The help was requested through the Electric Cities of Georgia (ECG) as part of the American Public Power Association (APPA) Mutual Aid Agreement.
According to the group the mutual agreement is a good thing for when disasters happen, “It’s like a brotherhood,” the team said. “When the blizzard of 1993 struck here in Gordon County we had outside assistance from others because of the mutual aid agreement.”
Jon Beasley, ECG Training and Safety Superintendent, coordinated the volunteers from Calhoun, Dalton, Griffin, Ellaville, LaGrange and Elberton.
According to the team they were gone for 12 days, and helped repair damages in Garrett County, Md. and Kingwood, W. Va.
When the Calhoun team first got there they had to learn how the electrical system even operated. The team said the electrical workers that were from the area were sent to the larger cities since there were more people out of power and in need, and the teams from out of state where sent to the more rural areas.

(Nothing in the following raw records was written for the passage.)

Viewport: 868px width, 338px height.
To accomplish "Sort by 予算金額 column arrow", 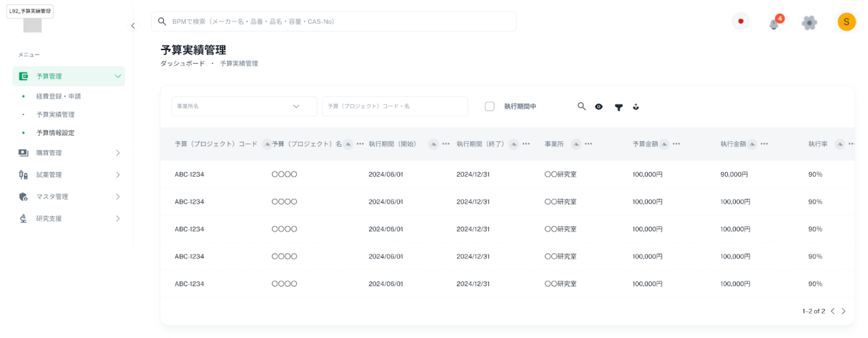I will 664,144.
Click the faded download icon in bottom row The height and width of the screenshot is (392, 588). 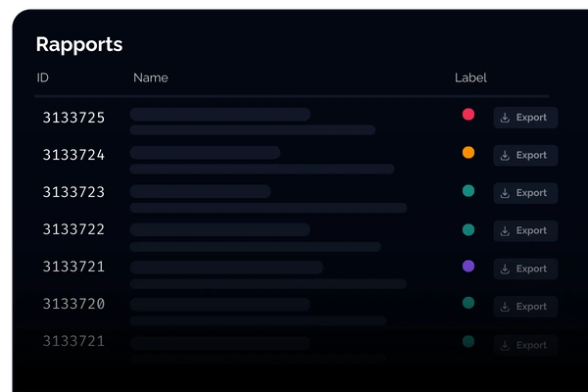505,345
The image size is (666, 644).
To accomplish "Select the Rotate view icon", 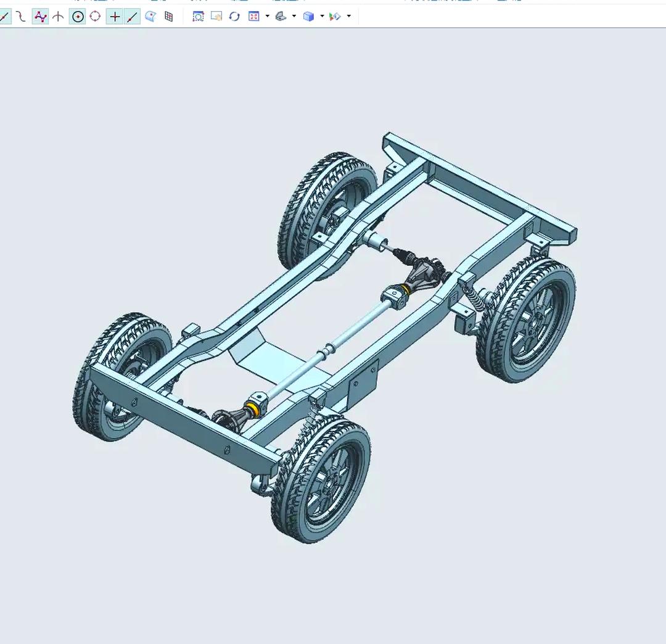I will (234, 17).
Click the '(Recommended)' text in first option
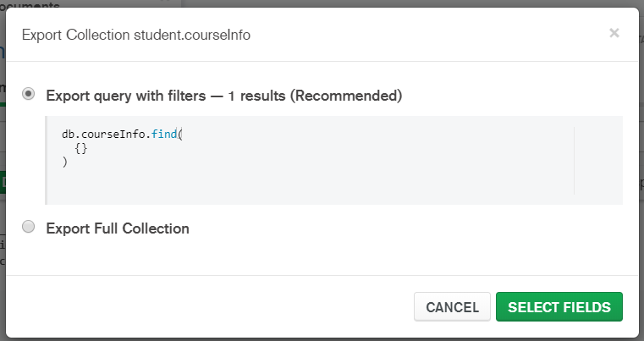Screen dimensions: 644x341 click(346, 96)
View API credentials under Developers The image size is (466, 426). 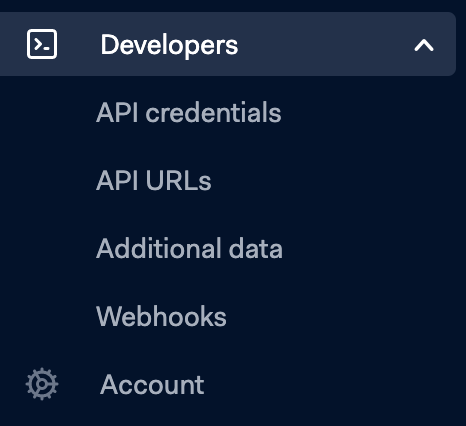click(x=189, y=112)
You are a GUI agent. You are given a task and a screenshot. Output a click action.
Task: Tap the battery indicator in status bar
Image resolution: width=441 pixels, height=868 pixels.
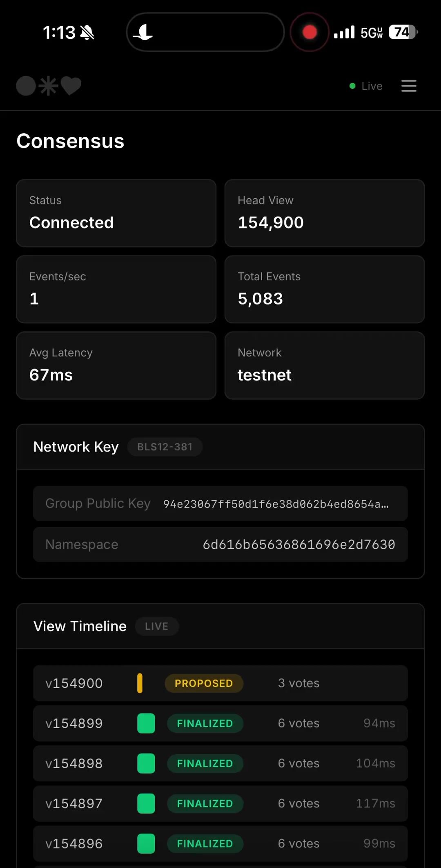point(403,32)
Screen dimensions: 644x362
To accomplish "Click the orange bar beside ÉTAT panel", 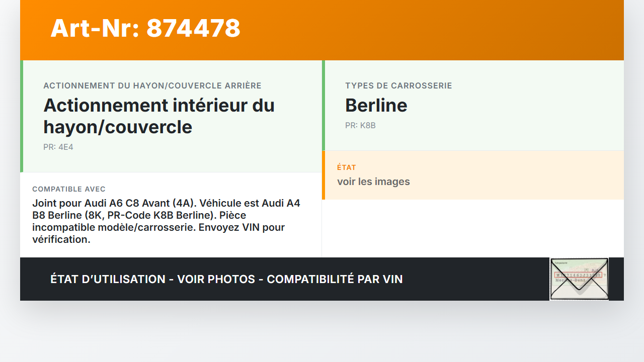I will click(324, 175).
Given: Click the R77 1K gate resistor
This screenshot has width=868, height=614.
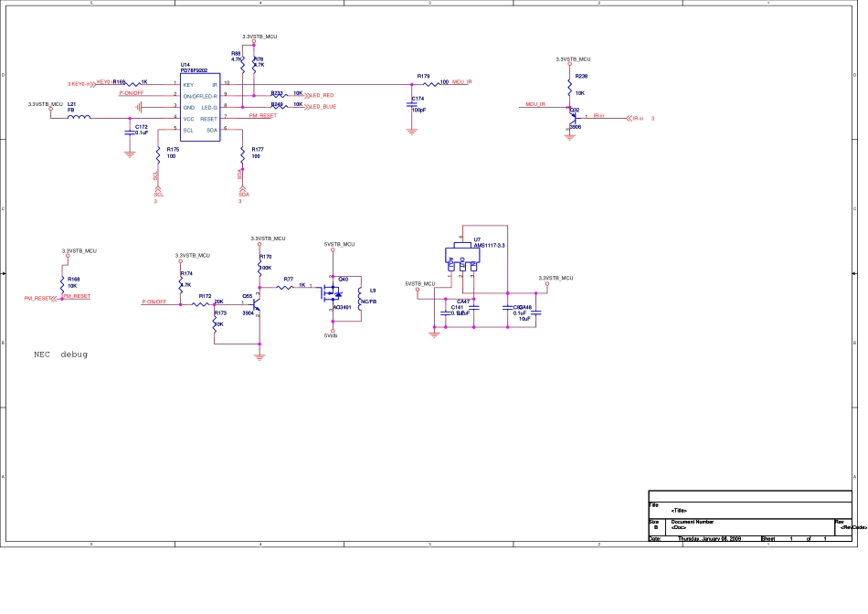Looking at the screenshot, I should tap(289, 286).
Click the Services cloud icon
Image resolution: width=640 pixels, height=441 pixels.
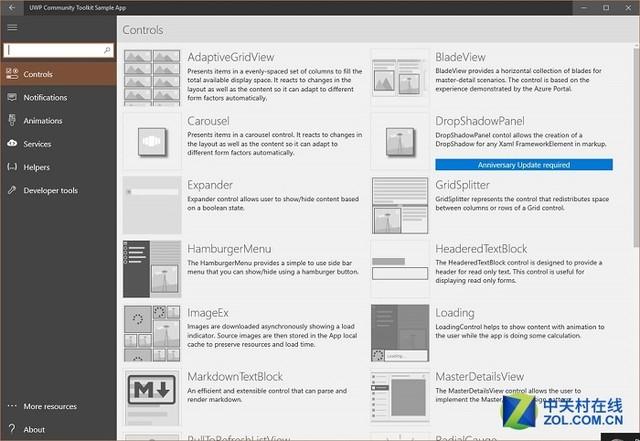pos(12,144)
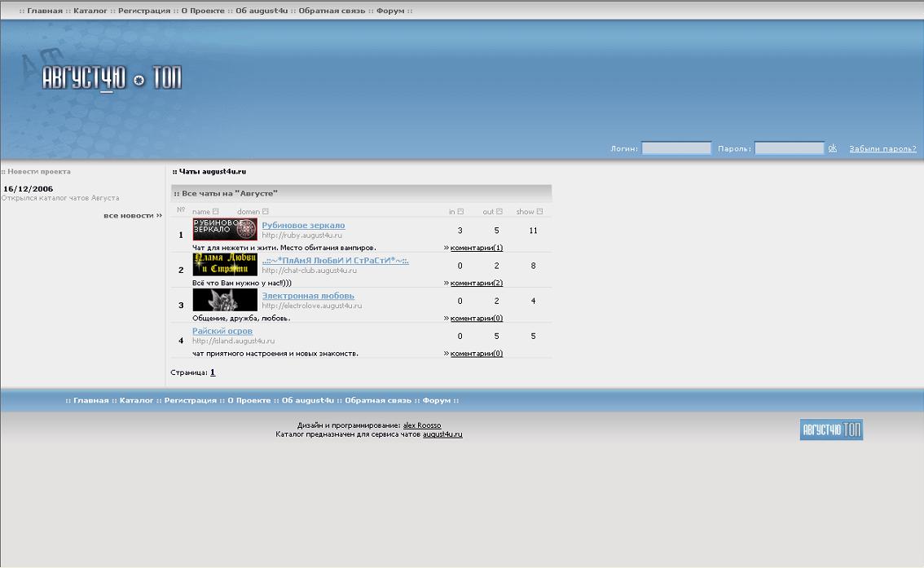Open Форум in the footer navigation

pyautogui.click(x=437, y=400)
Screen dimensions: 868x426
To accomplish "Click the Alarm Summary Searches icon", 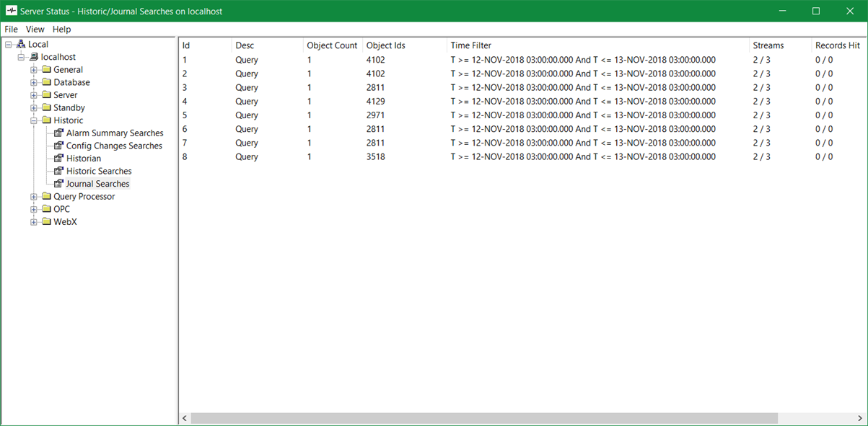I will [x=59, y=133].
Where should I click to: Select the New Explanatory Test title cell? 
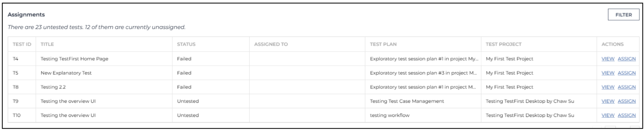(104, 73)
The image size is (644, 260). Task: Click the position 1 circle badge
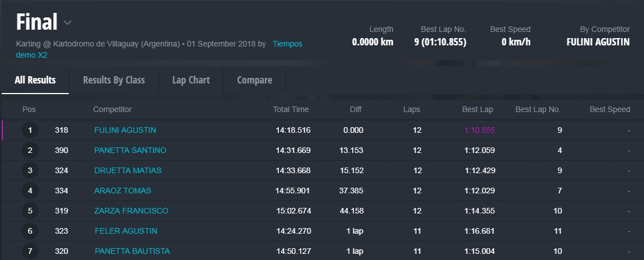click(x=30, y=131)
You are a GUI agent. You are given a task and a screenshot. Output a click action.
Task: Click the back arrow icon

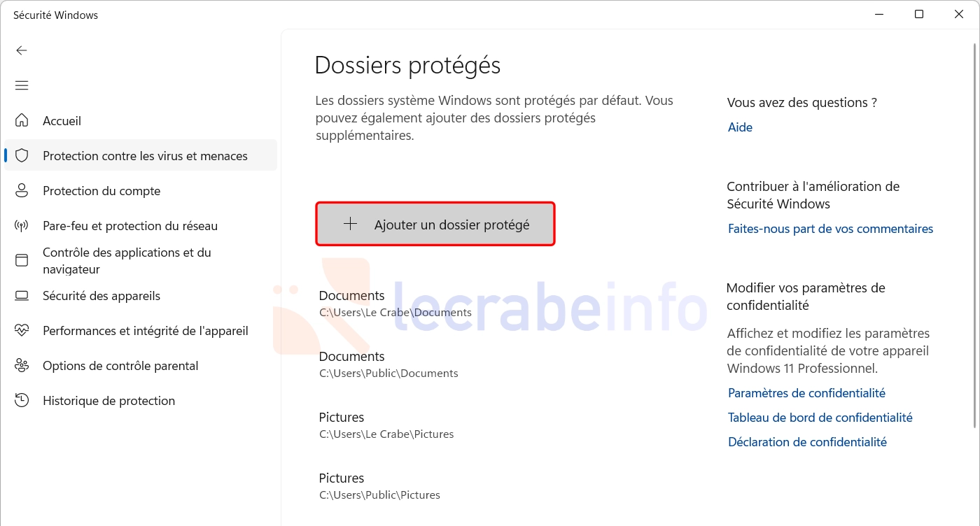coord(22,50)
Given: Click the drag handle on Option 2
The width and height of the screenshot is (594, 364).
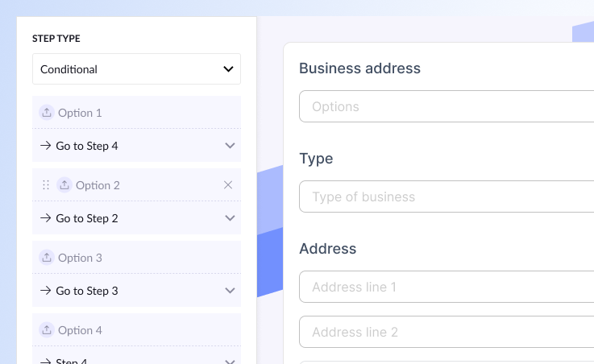Looking at the screenshot, I should (46, 185).
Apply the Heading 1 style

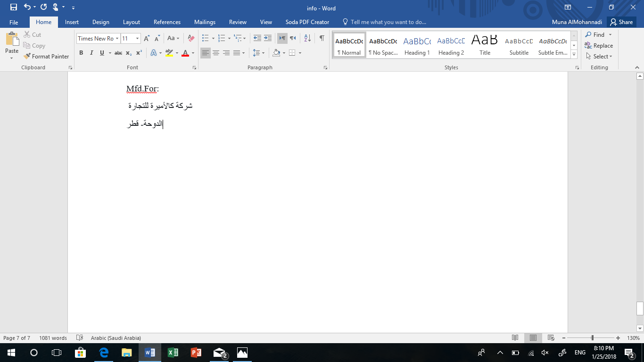417,46
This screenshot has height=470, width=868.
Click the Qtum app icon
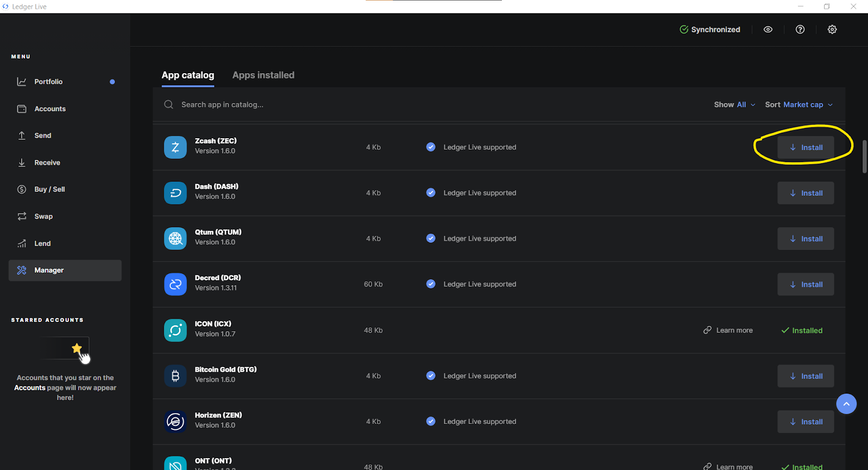pos(175,239)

The team said after they worked on different systems it made them appreciate the one we have here in Calhoun.
“Where we were at is where the storm collided and created the perfect storm. There was waist deep snow and trees and power poles were down everywhere,” the team said.
In Kingwood, W.Va. when the team first got there 9,000 people were out of power, but after the team had to leave to come home there was only 1,200 people still without power. But there were other teams from different areas coming in afterwards to continue the recovery efforts.
According to the team it wasn’t easy work either; they were working 16 to 20 hour shifts, and they had to get the power on in the place where they were going to stay the first couple of days they were there.
“We couldn’t work out of the truck because the snow was so deep, and the terrain was so mountainous,” the team said.
According to the team there were couples with kids having to pull water out of near by creeks to get the water they needed to get by, but the residents were still very hospitable and appreciative. The residents would give the team baked treats, after the power was restored, and one woman even bought them Little Caesars pizza.
“It was a good trip and very satisfying to help those people,” the team said. “We are very appreciative of the Mayor, Council and the electric department for allowing us to go.”